FoundationDB Correctness service
Apache License 2.0
28 stars 25 forks source link

Once the fail_fast or runs limit is hit, any tests still running will not log or count their results. #36

Open sfc-gh-satherton opened 3 years ago

sfc-gh-satherton commented 3 years ago

It seems to be the case that if a bundle is in an ended state then at the very least tests which are still running and later end with failure will not record their failures or log events into the database. I think tests still running which later end in success might also not be recorded correctly but I'm not sure.

This leads to final job states where

started > ended
started > pass + fail
ended != pass + fail

While over-run (starting more than max-runs tests) been significantly reduced, resolving #1, it is still the case that sometimes a few extra tests are launched. This is problematic because if any test is going to end with a Timeout failure, it will take the longest to run and will not complete until long after the first max-runs tests have completed with success.

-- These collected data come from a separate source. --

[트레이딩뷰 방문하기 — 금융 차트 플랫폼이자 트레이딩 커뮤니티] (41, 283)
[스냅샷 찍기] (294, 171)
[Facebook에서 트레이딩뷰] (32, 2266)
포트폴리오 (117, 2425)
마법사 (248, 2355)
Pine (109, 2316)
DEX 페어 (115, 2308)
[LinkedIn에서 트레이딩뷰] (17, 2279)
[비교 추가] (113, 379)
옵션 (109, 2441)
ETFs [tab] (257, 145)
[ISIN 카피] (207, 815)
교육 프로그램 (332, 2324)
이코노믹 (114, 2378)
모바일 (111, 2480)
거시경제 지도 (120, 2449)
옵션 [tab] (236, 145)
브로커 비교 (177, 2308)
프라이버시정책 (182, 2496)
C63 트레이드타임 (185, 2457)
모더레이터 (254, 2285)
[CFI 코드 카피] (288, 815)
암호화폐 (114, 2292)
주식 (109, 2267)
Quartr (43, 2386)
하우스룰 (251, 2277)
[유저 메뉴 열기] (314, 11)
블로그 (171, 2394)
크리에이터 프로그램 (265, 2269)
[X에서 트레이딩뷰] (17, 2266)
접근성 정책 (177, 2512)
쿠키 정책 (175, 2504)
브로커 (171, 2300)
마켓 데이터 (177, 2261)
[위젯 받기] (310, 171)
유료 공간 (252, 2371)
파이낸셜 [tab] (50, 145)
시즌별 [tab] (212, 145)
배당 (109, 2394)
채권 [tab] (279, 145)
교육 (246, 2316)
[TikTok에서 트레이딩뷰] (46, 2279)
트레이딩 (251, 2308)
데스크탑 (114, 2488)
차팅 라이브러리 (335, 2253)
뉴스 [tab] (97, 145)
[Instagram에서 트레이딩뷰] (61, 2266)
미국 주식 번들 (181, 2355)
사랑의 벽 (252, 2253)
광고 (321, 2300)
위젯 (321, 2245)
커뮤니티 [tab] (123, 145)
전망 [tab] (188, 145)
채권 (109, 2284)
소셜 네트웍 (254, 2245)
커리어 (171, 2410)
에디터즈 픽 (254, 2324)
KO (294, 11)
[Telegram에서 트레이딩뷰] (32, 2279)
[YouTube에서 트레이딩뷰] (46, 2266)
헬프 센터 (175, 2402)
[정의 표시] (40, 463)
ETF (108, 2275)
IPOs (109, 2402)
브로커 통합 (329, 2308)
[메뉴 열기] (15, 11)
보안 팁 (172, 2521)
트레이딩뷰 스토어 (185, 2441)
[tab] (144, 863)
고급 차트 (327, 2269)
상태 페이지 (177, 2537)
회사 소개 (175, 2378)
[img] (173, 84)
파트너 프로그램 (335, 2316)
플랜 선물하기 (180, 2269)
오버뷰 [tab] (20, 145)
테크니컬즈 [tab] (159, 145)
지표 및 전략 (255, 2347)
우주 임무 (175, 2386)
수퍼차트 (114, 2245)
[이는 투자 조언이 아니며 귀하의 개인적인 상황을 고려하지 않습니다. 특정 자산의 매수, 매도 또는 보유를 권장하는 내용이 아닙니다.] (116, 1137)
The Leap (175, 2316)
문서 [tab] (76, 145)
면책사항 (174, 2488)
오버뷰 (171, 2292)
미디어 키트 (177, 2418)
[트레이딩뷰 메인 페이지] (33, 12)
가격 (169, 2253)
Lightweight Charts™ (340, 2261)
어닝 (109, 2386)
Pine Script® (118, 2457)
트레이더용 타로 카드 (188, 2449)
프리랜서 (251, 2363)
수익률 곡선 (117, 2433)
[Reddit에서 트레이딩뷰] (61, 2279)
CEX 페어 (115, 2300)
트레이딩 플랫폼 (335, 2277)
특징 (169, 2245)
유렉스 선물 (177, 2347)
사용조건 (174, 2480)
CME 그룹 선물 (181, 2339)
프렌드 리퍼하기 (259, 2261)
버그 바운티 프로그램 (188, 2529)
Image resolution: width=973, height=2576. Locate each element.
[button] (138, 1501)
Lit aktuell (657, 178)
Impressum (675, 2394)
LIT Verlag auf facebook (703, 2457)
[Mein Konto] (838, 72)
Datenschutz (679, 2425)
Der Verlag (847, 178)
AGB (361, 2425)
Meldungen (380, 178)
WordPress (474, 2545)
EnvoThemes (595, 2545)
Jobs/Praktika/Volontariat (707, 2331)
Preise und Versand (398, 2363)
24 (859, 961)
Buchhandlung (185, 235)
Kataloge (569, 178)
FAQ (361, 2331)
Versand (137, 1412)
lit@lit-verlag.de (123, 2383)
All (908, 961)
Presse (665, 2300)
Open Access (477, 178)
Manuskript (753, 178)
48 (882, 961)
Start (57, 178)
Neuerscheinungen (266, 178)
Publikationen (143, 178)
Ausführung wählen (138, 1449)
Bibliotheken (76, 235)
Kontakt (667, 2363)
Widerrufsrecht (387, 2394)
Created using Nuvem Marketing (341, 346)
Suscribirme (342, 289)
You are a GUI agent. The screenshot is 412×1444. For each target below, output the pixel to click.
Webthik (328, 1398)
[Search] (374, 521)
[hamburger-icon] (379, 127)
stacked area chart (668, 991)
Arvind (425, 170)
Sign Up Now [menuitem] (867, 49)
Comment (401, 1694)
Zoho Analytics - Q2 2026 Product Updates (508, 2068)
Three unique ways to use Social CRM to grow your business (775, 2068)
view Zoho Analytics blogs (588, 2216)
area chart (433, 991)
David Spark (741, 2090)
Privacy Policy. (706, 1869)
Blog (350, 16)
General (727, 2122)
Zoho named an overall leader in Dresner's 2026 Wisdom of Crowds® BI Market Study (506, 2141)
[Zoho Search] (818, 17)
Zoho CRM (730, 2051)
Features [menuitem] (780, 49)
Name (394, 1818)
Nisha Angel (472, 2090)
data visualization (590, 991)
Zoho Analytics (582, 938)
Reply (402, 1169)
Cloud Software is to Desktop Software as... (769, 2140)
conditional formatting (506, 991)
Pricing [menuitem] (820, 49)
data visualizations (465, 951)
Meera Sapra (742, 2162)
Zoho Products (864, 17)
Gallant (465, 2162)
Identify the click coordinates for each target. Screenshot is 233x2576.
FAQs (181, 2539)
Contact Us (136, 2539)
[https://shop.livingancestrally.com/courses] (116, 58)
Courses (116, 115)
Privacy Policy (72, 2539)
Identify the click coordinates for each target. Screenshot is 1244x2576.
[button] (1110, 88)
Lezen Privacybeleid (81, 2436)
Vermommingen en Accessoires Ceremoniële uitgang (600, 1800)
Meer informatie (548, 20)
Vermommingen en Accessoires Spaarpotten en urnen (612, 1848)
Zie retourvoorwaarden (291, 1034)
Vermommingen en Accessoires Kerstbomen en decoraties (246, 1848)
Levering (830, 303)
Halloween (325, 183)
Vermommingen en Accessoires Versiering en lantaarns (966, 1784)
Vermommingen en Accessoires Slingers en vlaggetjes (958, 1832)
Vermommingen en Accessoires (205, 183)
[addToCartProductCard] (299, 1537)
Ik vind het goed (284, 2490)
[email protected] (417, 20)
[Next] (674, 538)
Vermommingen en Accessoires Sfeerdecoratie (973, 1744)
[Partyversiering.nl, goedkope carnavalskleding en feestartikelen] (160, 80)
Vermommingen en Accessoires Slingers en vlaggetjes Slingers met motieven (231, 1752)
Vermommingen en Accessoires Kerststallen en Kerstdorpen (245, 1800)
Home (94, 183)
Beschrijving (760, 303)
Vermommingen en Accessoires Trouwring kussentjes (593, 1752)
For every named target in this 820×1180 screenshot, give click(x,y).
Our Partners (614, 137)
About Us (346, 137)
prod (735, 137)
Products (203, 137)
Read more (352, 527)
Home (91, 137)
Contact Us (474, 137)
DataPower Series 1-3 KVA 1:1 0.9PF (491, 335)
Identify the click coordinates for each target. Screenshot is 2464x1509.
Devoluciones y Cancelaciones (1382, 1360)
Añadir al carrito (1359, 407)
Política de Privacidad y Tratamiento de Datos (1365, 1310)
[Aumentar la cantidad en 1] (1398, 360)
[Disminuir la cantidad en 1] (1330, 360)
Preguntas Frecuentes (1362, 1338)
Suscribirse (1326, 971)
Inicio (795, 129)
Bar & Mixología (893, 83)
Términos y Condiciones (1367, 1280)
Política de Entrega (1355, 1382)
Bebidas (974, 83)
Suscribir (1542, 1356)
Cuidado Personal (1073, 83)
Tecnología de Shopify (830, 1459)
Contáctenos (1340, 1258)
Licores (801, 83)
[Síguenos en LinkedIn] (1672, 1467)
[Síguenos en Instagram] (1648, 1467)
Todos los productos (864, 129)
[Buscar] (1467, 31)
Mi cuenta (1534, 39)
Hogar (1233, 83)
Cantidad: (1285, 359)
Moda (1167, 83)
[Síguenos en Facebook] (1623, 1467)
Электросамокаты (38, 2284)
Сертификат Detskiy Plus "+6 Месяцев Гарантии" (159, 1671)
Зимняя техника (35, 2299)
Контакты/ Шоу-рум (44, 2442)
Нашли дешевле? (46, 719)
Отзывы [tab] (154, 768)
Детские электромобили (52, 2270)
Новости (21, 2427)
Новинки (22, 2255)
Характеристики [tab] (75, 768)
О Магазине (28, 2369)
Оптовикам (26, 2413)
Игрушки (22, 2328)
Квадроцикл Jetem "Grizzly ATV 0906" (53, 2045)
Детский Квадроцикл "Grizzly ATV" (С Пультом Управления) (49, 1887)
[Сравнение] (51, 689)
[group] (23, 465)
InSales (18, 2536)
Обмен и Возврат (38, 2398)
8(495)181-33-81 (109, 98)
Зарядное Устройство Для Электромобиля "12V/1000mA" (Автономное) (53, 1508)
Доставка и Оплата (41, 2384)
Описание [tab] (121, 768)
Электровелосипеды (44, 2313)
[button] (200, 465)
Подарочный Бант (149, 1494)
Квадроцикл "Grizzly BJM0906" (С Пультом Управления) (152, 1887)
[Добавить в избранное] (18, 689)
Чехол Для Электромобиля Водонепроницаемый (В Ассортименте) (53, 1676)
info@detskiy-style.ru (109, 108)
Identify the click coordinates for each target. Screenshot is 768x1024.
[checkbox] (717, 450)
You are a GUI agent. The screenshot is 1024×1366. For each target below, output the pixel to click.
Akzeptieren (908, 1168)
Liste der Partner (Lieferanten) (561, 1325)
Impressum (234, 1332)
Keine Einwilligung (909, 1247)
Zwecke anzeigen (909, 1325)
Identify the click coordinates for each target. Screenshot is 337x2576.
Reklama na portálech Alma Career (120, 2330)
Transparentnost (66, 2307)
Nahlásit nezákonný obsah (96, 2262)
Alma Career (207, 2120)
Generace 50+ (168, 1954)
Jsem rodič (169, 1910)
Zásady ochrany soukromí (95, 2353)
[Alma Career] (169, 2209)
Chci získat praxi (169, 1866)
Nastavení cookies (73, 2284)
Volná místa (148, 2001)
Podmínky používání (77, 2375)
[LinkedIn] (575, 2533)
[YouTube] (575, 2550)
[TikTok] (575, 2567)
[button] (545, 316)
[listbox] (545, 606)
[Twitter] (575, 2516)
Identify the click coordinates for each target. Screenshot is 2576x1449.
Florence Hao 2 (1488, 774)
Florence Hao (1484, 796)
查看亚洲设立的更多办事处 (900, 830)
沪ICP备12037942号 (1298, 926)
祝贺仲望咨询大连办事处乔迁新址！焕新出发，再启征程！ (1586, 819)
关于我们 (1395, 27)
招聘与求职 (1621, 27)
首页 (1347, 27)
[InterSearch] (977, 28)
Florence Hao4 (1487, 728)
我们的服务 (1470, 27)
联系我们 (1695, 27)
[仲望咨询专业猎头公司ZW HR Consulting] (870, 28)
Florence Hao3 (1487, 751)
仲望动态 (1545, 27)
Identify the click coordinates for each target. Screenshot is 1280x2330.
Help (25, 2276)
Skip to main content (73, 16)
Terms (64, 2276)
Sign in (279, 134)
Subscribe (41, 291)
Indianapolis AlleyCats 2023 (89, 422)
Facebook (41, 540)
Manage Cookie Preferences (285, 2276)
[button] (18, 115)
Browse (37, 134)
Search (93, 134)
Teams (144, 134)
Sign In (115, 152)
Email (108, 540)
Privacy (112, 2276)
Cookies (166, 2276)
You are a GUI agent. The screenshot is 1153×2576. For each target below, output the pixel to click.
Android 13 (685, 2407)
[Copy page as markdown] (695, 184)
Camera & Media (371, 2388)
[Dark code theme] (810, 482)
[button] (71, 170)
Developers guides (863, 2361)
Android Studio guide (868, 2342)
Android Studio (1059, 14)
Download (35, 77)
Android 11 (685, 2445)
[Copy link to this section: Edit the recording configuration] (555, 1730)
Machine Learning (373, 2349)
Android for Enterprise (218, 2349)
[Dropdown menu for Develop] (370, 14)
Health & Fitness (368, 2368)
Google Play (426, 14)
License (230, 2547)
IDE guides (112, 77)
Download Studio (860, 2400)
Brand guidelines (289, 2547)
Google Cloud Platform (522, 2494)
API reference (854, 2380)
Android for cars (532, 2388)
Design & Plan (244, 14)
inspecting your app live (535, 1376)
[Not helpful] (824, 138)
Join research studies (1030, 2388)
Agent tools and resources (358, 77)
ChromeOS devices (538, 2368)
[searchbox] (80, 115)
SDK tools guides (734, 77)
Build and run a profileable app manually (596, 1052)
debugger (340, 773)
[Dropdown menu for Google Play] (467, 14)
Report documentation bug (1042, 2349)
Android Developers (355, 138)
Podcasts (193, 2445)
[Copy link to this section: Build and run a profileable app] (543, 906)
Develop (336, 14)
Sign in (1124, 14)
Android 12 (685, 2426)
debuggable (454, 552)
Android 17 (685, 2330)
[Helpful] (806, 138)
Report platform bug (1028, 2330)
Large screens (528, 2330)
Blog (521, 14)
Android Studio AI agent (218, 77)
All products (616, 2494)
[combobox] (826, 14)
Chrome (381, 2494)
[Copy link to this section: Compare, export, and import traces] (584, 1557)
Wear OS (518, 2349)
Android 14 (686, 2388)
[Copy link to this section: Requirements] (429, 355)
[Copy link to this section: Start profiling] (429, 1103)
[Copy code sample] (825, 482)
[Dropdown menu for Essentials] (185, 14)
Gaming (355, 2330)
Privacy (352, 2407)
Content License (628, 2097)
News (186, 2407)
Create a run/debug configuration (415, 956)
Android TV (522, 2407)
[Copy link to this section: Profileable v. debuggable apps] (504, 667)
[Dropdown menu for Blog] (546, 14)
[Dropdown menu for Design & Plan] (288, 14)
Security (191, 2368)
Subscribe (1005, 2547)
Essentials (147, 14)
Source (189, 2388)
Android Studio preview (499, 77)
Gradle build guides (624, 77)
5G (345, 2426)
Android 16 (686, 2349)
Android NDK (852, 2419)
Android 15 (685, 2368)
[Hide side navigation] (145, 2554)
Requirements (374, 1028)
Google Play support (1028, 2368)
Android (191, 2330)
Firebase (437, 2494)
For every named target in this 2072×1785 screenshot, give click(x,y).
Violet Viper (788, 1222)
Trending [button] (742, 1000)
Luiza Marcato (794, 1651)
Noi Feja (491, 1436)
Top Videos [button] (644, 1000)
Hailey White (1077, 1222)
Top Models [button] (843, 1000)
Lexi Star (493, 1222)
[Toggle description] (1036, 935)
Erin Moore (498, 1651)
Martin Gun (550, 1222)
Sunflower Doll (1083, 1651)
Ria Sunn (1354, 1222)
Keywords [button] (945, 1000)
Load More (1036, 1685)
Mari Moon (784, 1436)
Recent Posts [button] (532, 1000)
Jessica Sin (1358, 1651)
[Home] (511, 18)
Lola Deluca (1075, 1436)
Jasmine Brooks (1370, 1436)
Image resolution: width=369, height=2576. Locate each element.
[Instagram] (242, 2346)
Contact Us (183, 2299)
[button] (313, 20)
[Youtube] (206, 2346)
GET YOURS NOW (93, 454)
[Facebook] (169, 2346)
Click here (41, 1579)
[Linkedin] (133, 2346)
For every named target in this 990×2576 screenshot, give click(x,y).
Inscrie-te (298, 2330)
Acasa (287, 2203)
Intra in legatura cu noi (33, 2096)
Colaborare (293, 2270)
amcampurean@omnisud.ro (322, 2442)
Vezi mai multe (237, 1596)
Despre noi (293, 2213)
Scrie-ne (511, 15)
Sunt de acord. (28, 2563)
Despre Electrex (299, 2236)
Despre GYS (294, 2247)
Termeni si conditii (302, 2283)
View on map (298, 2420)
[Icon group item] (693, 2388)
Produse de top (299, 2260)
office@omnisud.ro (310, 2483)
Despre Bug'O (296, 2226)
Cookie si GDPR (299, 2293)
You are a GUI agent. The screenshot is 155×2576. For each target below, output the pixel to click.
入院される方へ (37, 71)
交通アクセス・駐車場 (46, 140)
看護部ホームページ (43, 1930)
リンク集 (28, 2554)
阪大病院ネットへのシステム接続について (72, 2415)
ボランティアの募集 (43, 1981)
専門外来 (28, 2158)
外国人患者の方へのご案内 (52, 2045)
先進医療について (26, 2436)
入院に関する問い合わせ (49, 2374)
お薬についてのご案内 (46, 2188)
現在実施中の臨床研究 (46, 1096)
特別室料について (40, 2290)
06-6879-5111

To give a concrete example, with a limit of 10000 runs if the 500th run is going to run forever and end with Timeout, and the over-run is just 1 test, then the job state will reach started=10001 pass=10000 ended=10000 and be stopped before the failing test completes, after which the failing test will not be recorded. Running the same correctness package with a larger run limit such as 100000 would expose the failure because the bundle will still be active when the timeout failure occurs so it will be recorded.

sfc-gh-kmakino commented 3 years ago

I'm not sure if this happens strictly when there are time-outed tests. I think this is what's happening: try_starting_test can return True to multiple agents if they ask concurrently. This will result started to overshoot. (In this case, if started=9999 and 2 agents calls try_starting_test, they both can start and started becomes 10001. Then, when one of them finishes and ended reaches max_runs, it stops the ensemble. This will result that when the other agent finishes its test, it won't find the ensemble and won't record the result.